Re: delete statement returning too many results

From: Tom Lane <tgl(at)sss(dot)pgh(dot)pa(dot)us>
To: "David G(dot) Johnston" <david(dot)g(dot)johnston(at)gmail(dot)com>
Cc: Ron <ronljohnsonjr(at)gmail(dot)com>, "Arlo Louis O'Keeffe" <gnomelver(at)k5d(dot)de>, pgsql-general(at)lists(dot)postgresql(dot)org
Subject: Re: delete statement returning too many results
Date: 2022-11-28 17:11:53
Message-ID: 632644.1669655513@sss.pgh.pa.us
Views: Raw Message | Whole Thread | Download mbox | Resend email
Thread:
Lists: pgsql-general

"David G. Johnston" <david(dot)g(dot)johnston(at)gmail(dot)com> writes:
> There is a nice big caution regarding the default read committed isolation
> mode, order by, and for update, in the documentation, but I cannot work out
> exactly why this example seems to be triggering it.

The <caution> is talking about a rather different scenario.

I managed to reproduce this locally. I find that initially, with an
empty queue table, you get a query plan like

Delete on queue (cost=0.38..8.42 rows=1 width=38)
-> Nested Loop (cost=0.38..8.42 rows=1 width=38)
-> HashAggregate (cost=0.23..0.24 rows=1 width=40)
Group Key: "ANY_subquery".id
-> Subquery Scan on "ANY_subquery" (cost=0.15..0.22 rows=1 width=40)
-> Limit (cost=0.15..0.21 rows=1 width=14)
-> LockRows (cost=0.15..74.15 rows=1200 width=14)

━━━━

REQUIREMENT A: Duplicate the lines of the records without any change, everything from the line containing "Open rows-per-page dropdown" down to the line containing "(x=131, y=302)", both included.

Word and element locating data
━━━━

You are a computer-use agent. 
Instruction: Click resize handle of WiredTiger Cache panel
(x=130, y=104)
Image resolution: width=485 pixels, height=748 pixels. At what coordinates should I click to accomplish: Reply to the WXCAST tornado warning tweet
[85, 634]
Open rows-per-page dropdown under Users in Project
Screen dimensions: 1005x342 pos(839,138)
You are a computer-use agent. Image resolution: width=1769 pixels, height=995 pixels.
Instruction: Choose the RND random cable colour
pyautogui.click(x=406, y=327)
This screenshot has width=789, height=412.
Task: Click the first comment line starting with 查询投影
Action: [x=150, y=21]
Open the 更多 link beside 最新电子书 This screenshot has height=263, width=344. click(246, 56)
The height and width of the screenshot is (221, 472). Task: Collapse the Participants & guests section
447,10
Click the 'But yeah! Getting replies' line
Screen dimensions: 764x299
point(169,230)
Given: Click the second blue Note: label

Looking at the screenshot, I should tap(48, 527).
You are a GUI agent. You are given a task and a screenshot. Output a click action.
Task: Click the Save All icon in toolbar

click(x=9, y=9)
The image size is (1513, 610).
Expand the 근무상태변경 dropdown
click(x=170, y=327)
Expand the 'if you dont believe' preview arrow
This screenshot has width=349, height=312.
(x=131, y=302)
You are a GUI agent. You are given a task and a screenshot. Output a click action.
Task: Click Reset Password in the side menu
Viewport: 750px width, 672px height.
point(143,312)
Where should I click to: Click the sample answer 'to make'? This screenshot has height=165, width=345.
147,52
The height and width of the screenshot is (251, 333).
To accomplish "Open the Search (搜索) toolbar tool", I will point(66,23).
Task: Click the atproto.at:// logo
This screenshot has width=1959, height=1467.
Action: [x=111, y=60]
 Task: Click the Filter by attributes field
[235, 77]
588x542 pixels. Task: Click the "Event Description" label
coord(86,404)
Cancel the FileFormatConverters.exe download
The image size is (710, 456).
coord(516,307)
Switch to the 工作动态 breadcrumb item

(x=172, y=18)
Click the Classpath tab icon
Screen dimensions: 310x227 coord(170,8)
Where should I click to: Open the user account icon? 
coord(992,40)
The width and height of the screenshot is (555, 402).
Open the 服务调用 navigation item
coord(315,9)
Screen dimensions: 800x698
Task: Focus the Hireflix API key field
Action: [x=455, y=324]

━━━━

REQUIREMENT B: Set down, word for word, the passage of the mailing-list message about the delete statement, everything from "The <caution> is" down to "(cost=0.15..0.22 rows=1 width=40)".

FULL RESPONSE A:
Open rows-per-page dropdown under Users in Project
Screen dimensions: 1005x342 pos(839,138)
You are a computer-use agent. Image resolution: width=1769 pixels, height=995 pixels.
Instruction: Choose the RND random cable colour
pyautogui.click(x=406, y=327)
This screenshot has width=789, height=412.
Task: Click the first comment line starting with 查询投影
Action: [x=150, y=21]
Open the 更多 link beside 最新电子书 This screenshot has height=263, width=344. click(246, 56)
The height and width of the screenshot is (221, 472). Task: Collapse the Participants & guests section
447,10
Click the 'But yeah! Getting replies' line
Screen dimensions: 764x299
point(169,230)
Given: Click the second blue Note: label

Looking at the screenshot, I should tap(48, 527).
You are a GUI agent. You are given a task and a screenshot. Output a click action.
Task: Click the Save All icon in toolbar

click(x=9, y=9)
The image size is (1513, 610).
Expand the 근무상태변경 dropdown
click(x=170, y=327)
Expand the 'if you dont believe' preview arrow
This screenshot has width=349, height=312.
(x=131, y=302)

FULL RESPONSE B:
The <caution> is talking about a rather different scenario.

I managed to reproduce this locally. I find that initially, with an
empty queue table, you get a query plan like

Delete on queue (cost=0.38..8.42 rows=1 width=38)
-> Nested Loop (cost=0.38..8.42 rows=1 width=38)
-> HashAggregate (cost=0.23..0.24 rows=1 width=40)
Group Key: "ANY_subquery".id
-> Subquery Scan on "ANY_subquery" (cost=0.15..0.22 rows=1 width=40)